Cedars-Sinai Medical Center in Los Angeles, California announced on Sunday that its researchers recently received a $2.5 million federal grant, provided by the United States Department of Defense, to continue the organization’s research projects into novel treatments for Amytrophic Lateral Sclerosis (ALS), also known as Lou Gehrig’s disease.
With the new funding, Cedars-Sinai Medical Center will launch a new research project, which will involve injecting a virus carrying curative proteins into rat nerve fibers in order to discover a way to fight ALS. The goal of this new treatment approach is to place the fighting protein directly into the nerve fibers, at the exact site of the disease.
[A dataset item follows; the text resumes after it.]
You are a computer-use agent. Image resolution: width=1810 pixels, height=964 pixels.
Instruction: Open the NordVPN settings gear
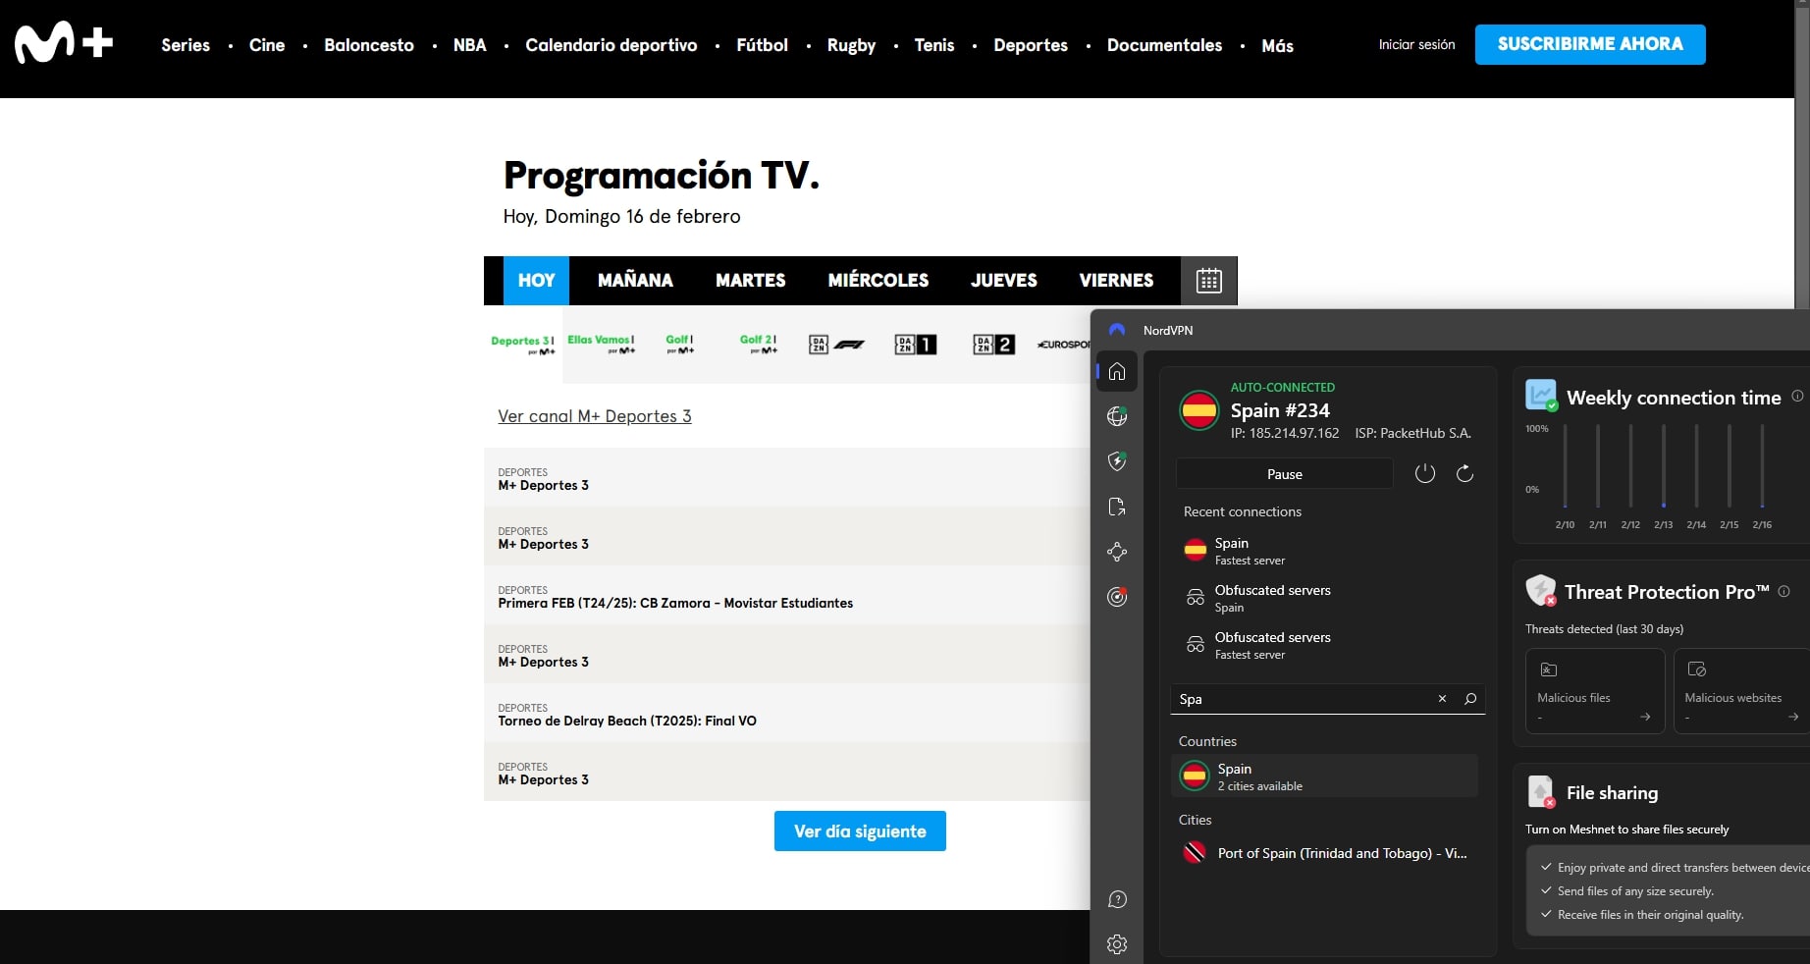point(1117,944)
Ever since baseball Hall of Famer Lou Gehrig was diagnosed with the disease, ALS awareness and research has become increasingly high-profile, particularly since war veterans who served overseas appear to be disproportionately affected, the primary motivating factor in the DoD’s decision to fund further research into combatting the disease. ALS is an aggressive disease that attacks nerve endings that are responsible for the body’s muscle control. The progression of the disease eventually leads to paralysis and death.
The hospital’s ongoing research project into ALS treatments, which will be headed by Clive Svendsen, director of the Regenerative Medicine Institute at Cedars-Sinai, will try to determine if a particular virus can be stripped of its genes, attached to a beneficial protein, and injected into the attacked nerves using lab rats.